Because children at such a young age are impressionable, what they experience during their formative years, for better or for worse, have significant effects for the rest of their lives.
Traumatic events in childhood modifies a person’s psychological make-up well into their adulthoods, sometimes even later.
“For this, and many other reasons, children who have been maltreated are particularly vulnerable,” says Senior Lecturer and Clinical Psychologist in the UTS Graduate School of Health Dr. John McAloon.
“They may be born to parents who have not had good models of parenting, to parents with their own trauma histories, or to parents with significant mental health difficulties,” he adds. “Every parent makes mistakes, but abusive or neglectful parenting goes beyond mistakes and into the realm of trauma.”
Unfortunately, many people do not know how to respond to children who have experienced emotional and psychological trauma.
Dealing with child trauma
Part of Dr. John McAloon research focuses on helping parents deal with such situations, and in the process find better ways to parent.
“Teaching parents about self-control, ways to regulate their own emotions, helps them better manage frustrating situations that are part and parcel of parenting,” he says. “Often it can be the difference between them taking their frustrations out on their children and not doing that.”
According to a Medical Xpress report, the UTS Family Child Behaviour Clinic, which McAloon established in 2015, has also developed a program of therapeutic foster care.
“The 10-week, group-based program offers education and therapeutic skills to foster carers and kinship carers (family members or close family friends who help to care for children when their parents cannot),” said the report. “It focuses on areas like child safety, trauma, attachment, relationships and skills-building within the context of foster and kinship care.”
Dr.
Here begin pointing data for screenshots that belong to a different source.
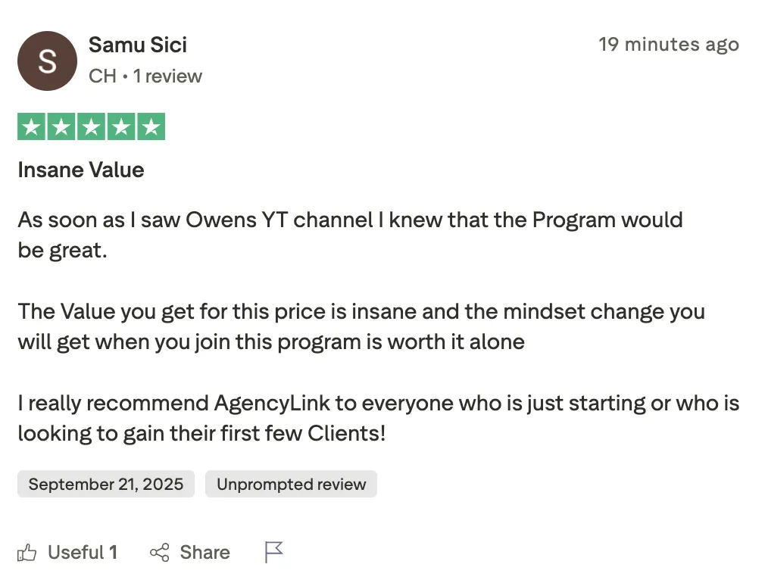Click the "Insane Value" review title

tap(81, 170)
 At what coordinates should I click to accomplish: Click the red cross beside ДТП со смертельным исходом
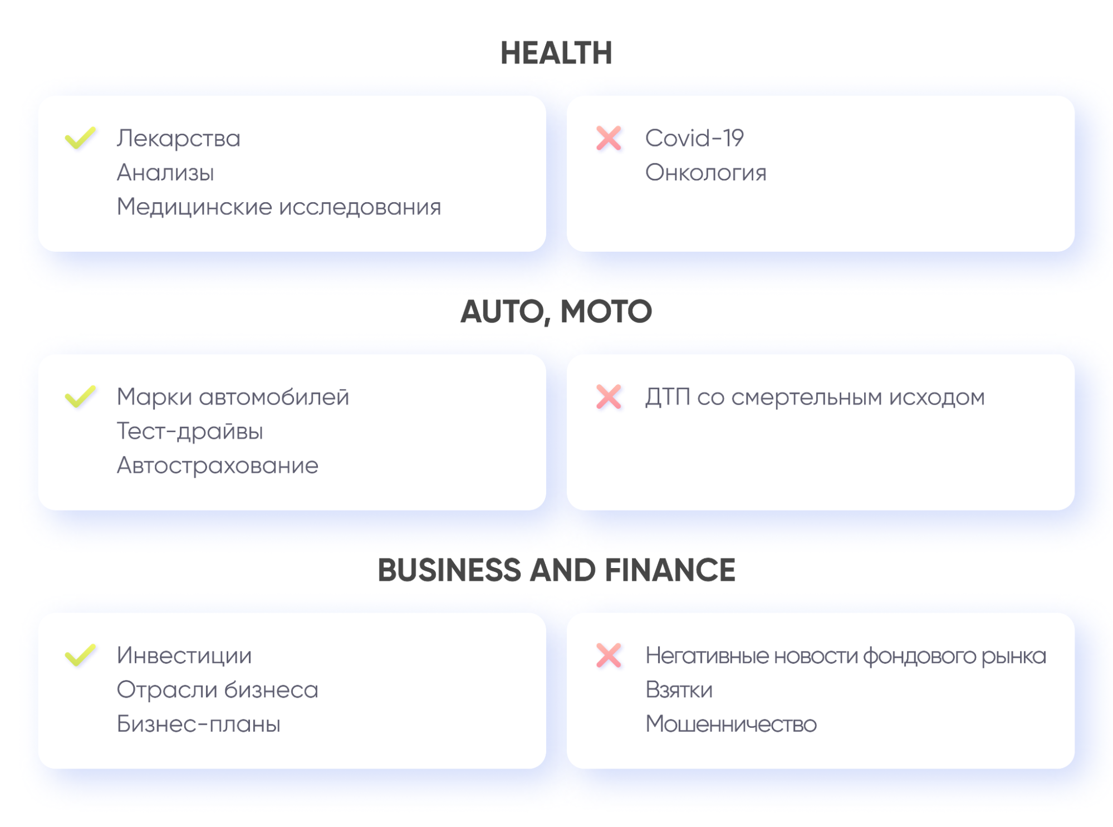tap(609, 397)
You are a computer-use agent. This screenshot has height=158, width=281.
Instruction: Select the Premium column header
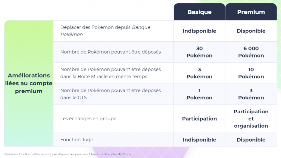click(x=251, y=12)
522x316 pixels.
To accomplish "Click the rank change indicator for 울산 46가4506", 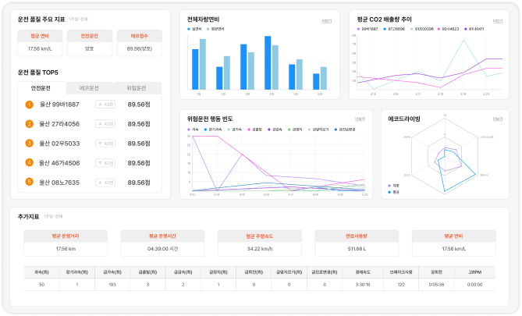I will (x=105, y=163).
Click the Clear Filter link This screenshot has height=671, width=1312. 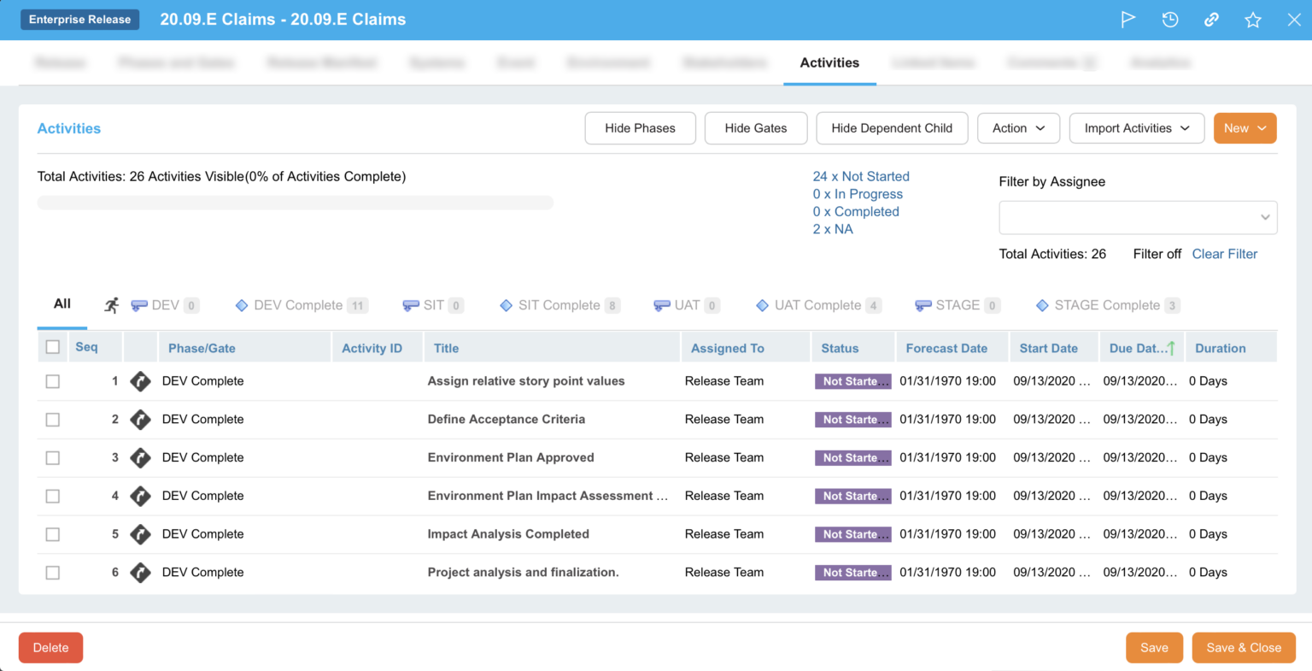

McAloon says that what often happens is that children are removed from their biological parents and are placed in foster homes to be taken care of fostering families, or sometimes with members of their own extended families.
But he says this damages children’s development because their attachment relationships are repeatedly broken.
“In a situation like this,” he says, “a child has only limited ability to develop a stable idea of who they are, what they are worth, and how they might behave before their trust is broken.”
He added: “If the first foster care placement, or the second, can be supported to withstand the difficult emotions and behavior that often follow early maltreatment, then those children can have a better chance.”